Father Sheeran said other Jesuit institutions, from Buffalo, N.Y., to Baltimore, Chicago, Cincinnati and even Omaha, Neb., are willing to consider enrolling Wheeling students. “Kids who really want that Jesuit tradition that they’ve really been immersed in will get that opportunity to go to other schools,” he said.

The association has also begun reaching out to faculty to help them find jobs at the other Jesuit institutions, he said. “You can’t guarantee that people will be hired,” Father Sheeran said, “but we’re committed to connecting them with colleagues from across our network who have expressed interest in helping them.”

For most, the layoffs came too late to find a teaching job for the fall, since other institutions typically hire in the fall for the following year.

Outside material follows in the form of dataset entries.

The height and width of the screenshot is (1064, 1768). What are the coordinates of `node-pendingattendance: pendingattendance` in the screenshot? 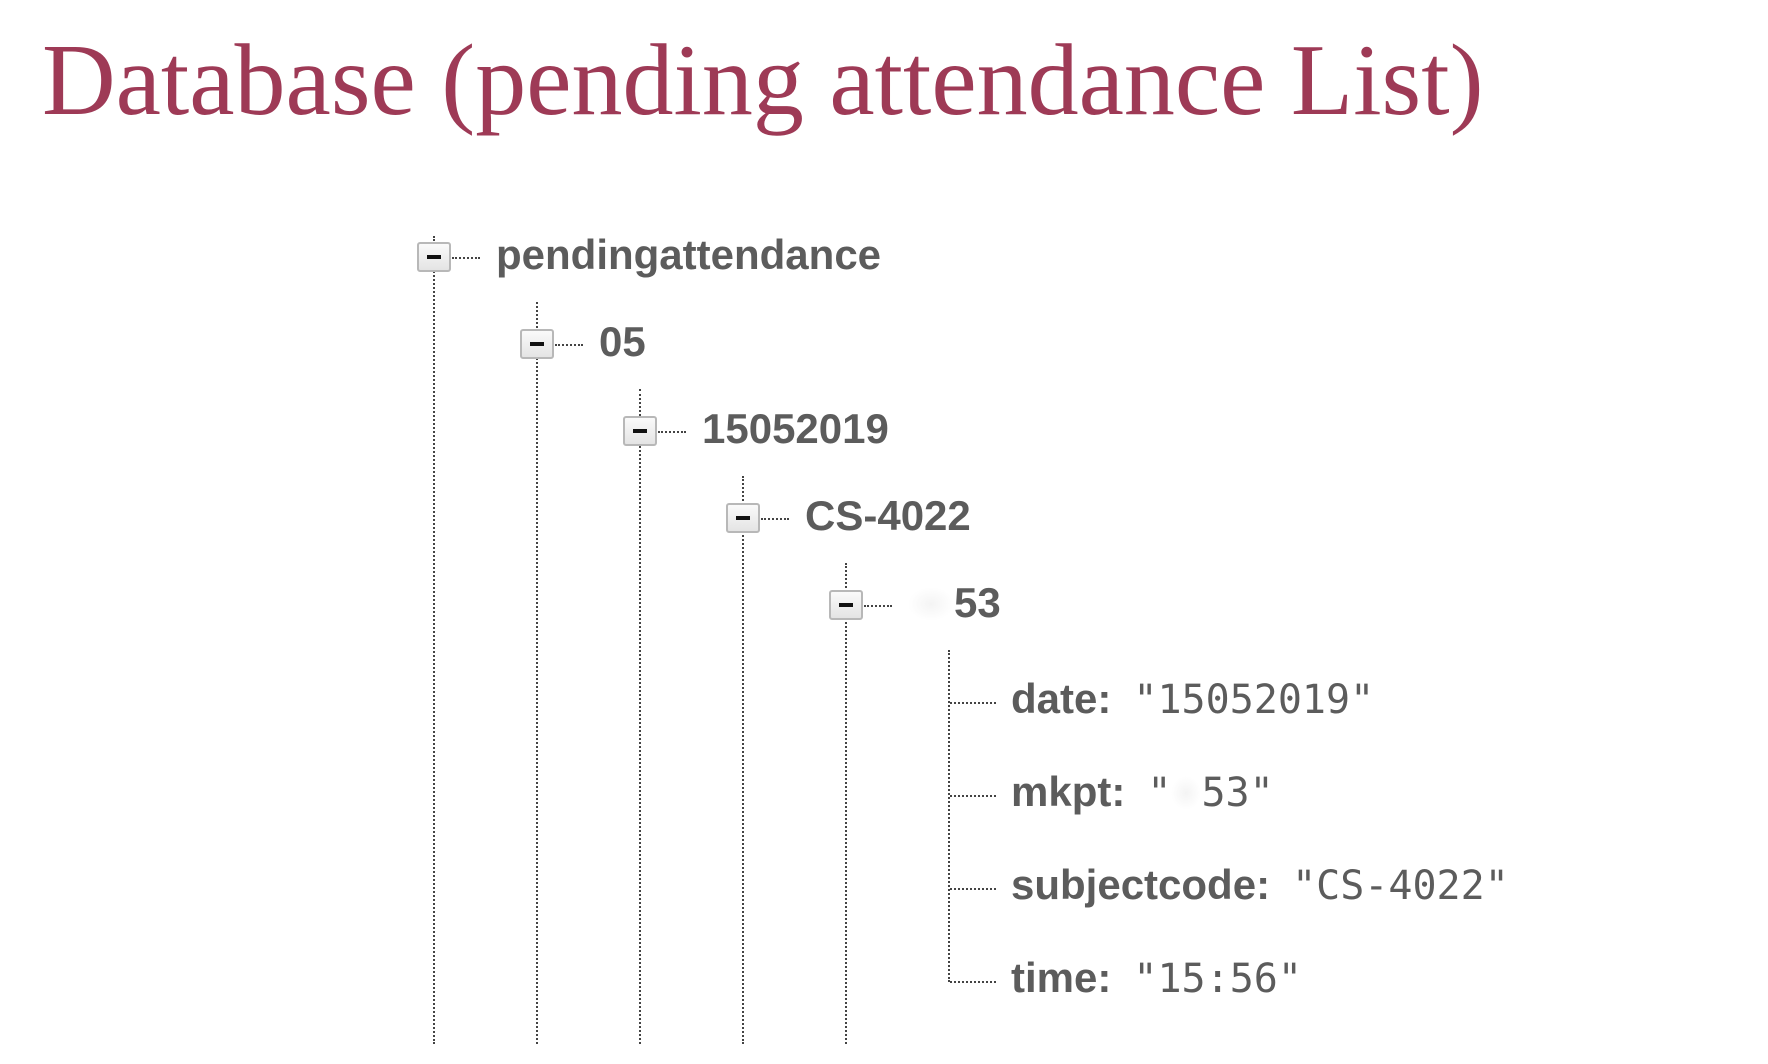 It's located at (689, 254).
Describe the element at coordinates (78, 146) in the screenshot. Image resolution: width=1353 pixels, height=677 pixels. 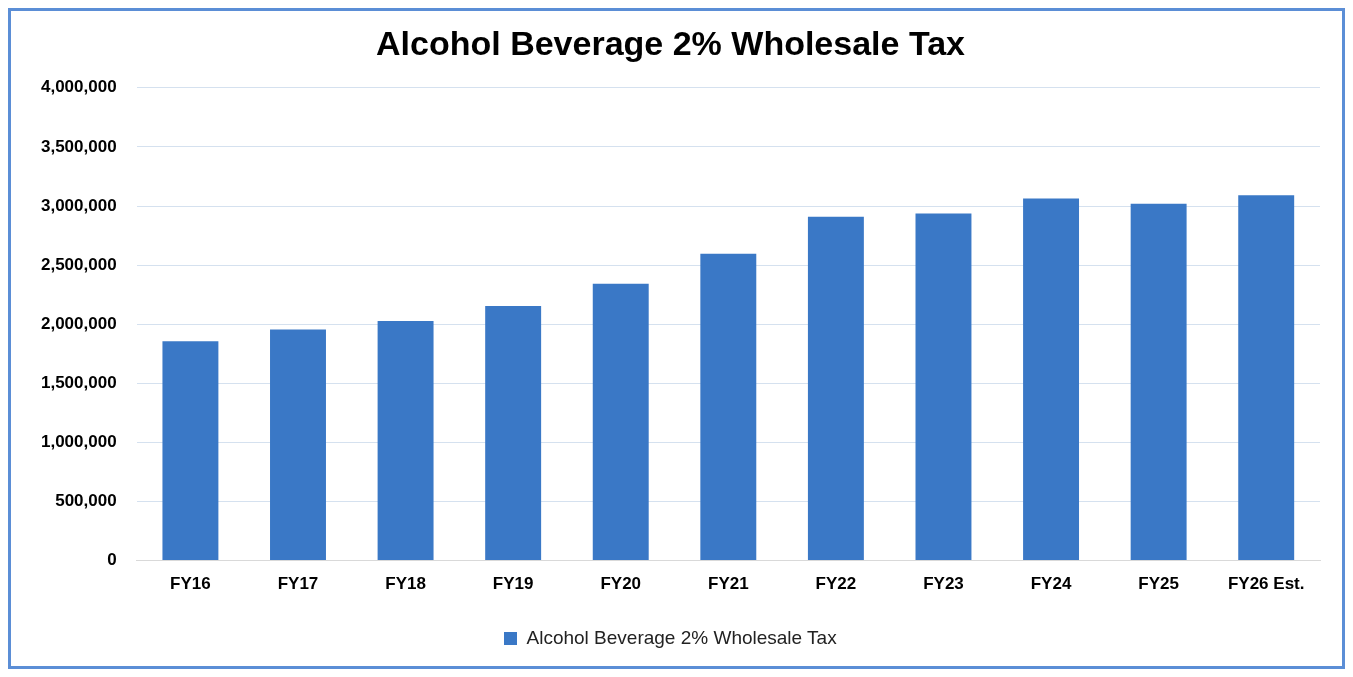
I see `y-tick-label: 3,500,000` at that location.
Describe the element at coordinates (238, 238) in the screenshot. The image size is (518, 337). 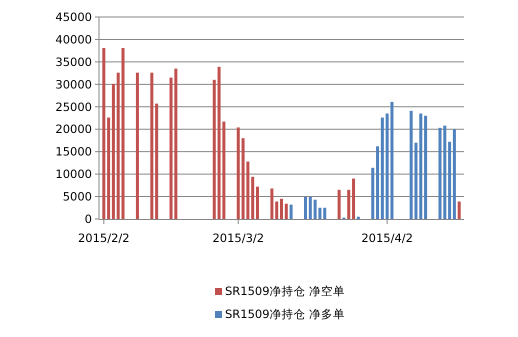
I see `x-tick-label: 2015/3/2` at that location.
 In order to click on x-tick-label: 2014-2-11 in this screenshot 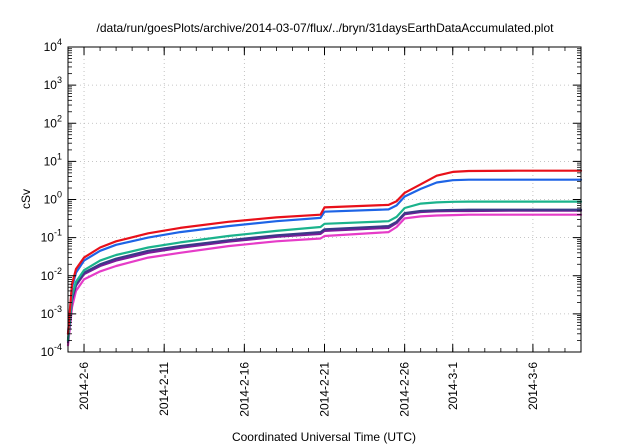, I will do `click(164, 389)`.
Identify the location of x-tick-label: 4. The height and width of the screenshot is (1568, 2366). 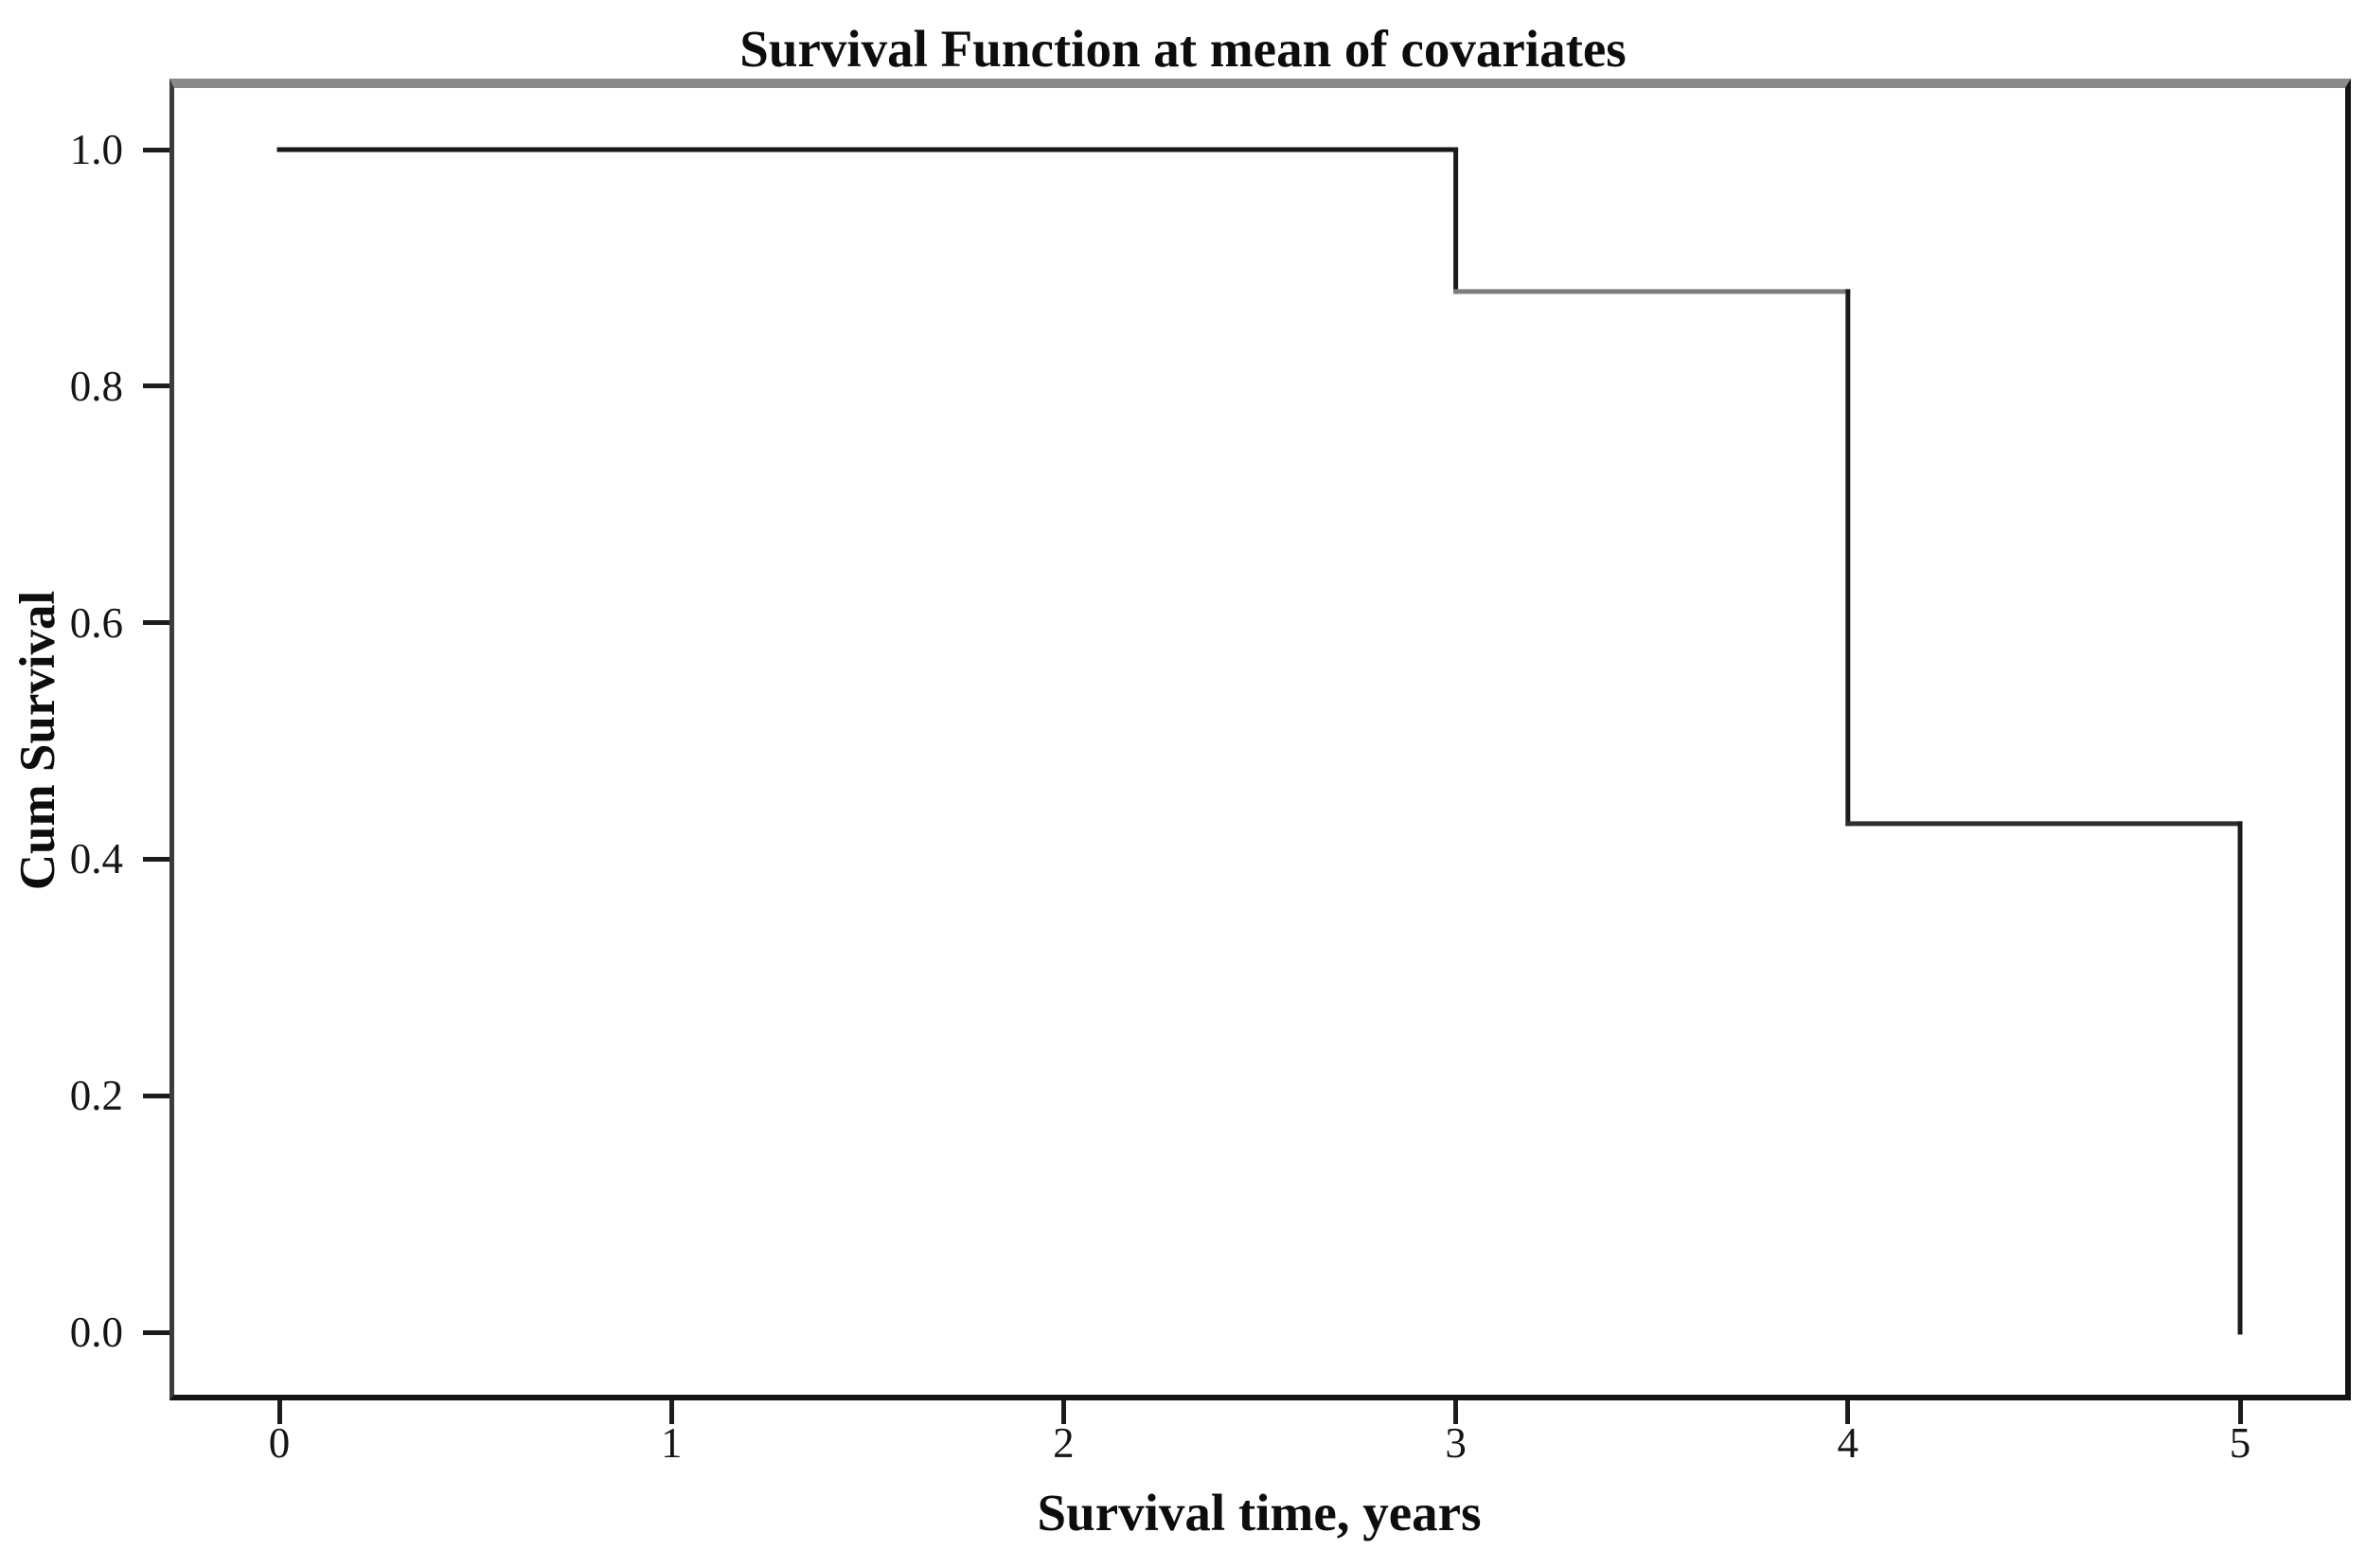
(1848, 1443).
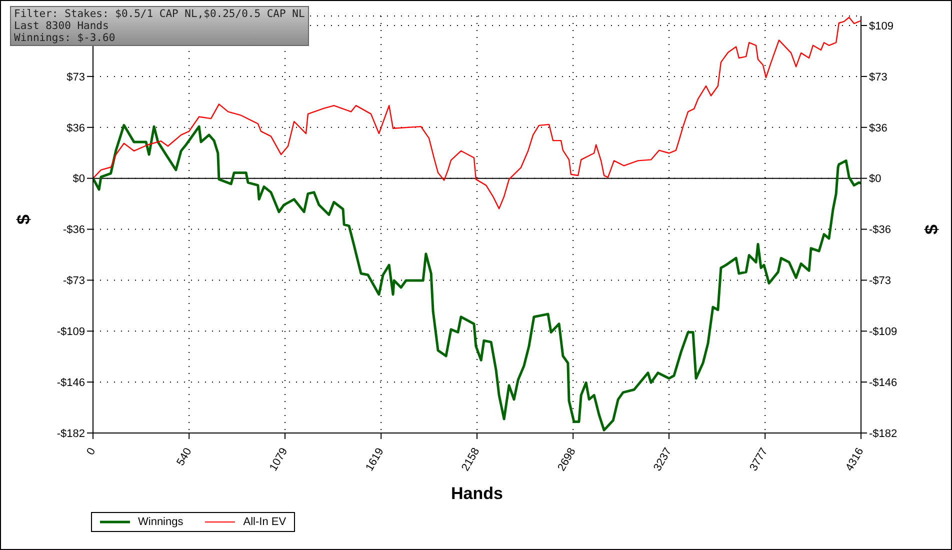 The height and width of the screenshot is (550, 952). Describe the element at coordinates (74, 282) in the screenshot. I see `y-tick-label: -$73` at that location.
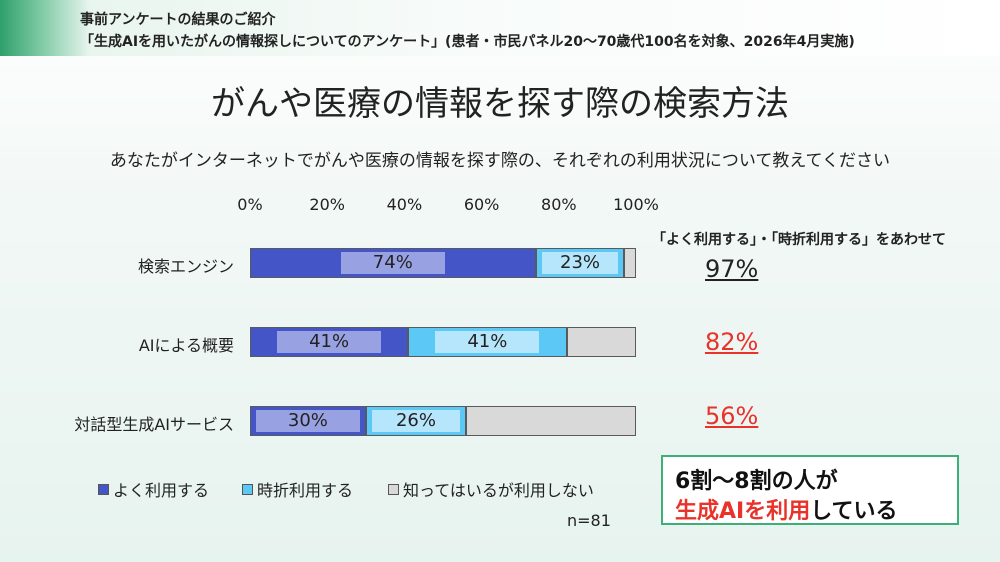 The image size is (1000, 562). Describe the element at coordinates (854, 512) in the screenshot. I see `callout-rest: している` at that location.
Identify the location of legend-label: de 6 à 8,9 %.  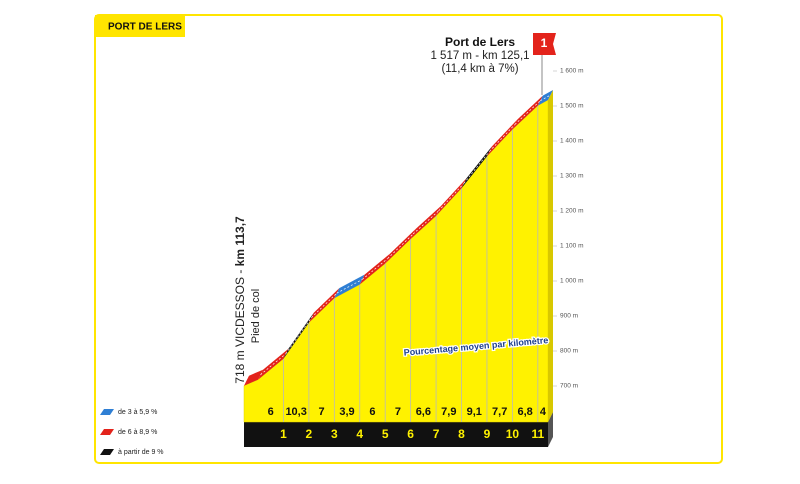
(138, 432).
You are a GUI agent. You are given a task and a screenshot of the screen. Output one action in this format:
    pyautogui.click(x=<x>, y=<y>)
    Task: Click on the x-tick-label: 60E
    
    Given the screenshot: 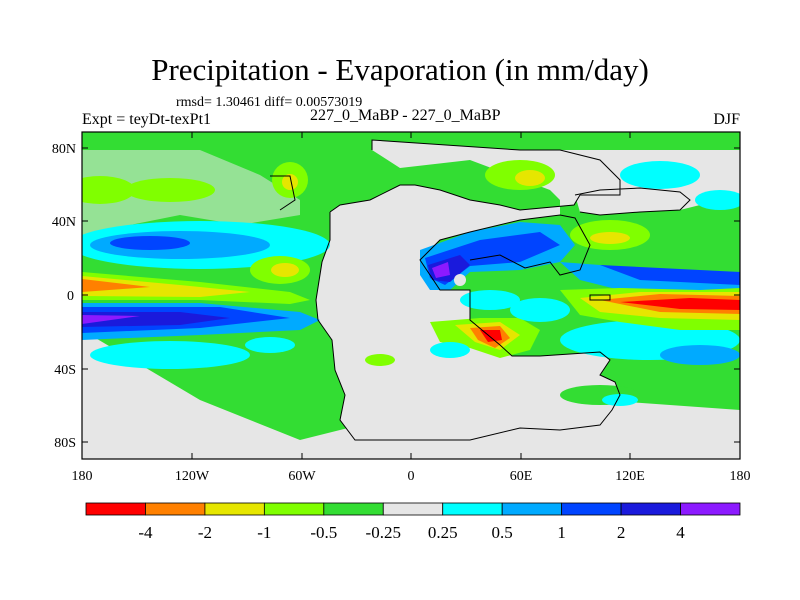 What is the action you would take?
    pyautogui.click(x=522, y=476)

Wrobleski, who grew up in Morgantown, W.Va., said she plans to take a job as vice president for mission at a Catholic girls’ high school.

Weimer, the history professor, said he is not sure of his plans. “I think it’s pretty dour,” he said of the mood on campus. “I don’t think people were expecting such a large restructuring, if you want to put it that way.”

McGinnis, who has spent eight years at the university, noted that in that time he has worked for four presidents. “I’ve had at least that many deans -- I’ve had at least that many chairs of my department, too. It’s just been in constant flux.”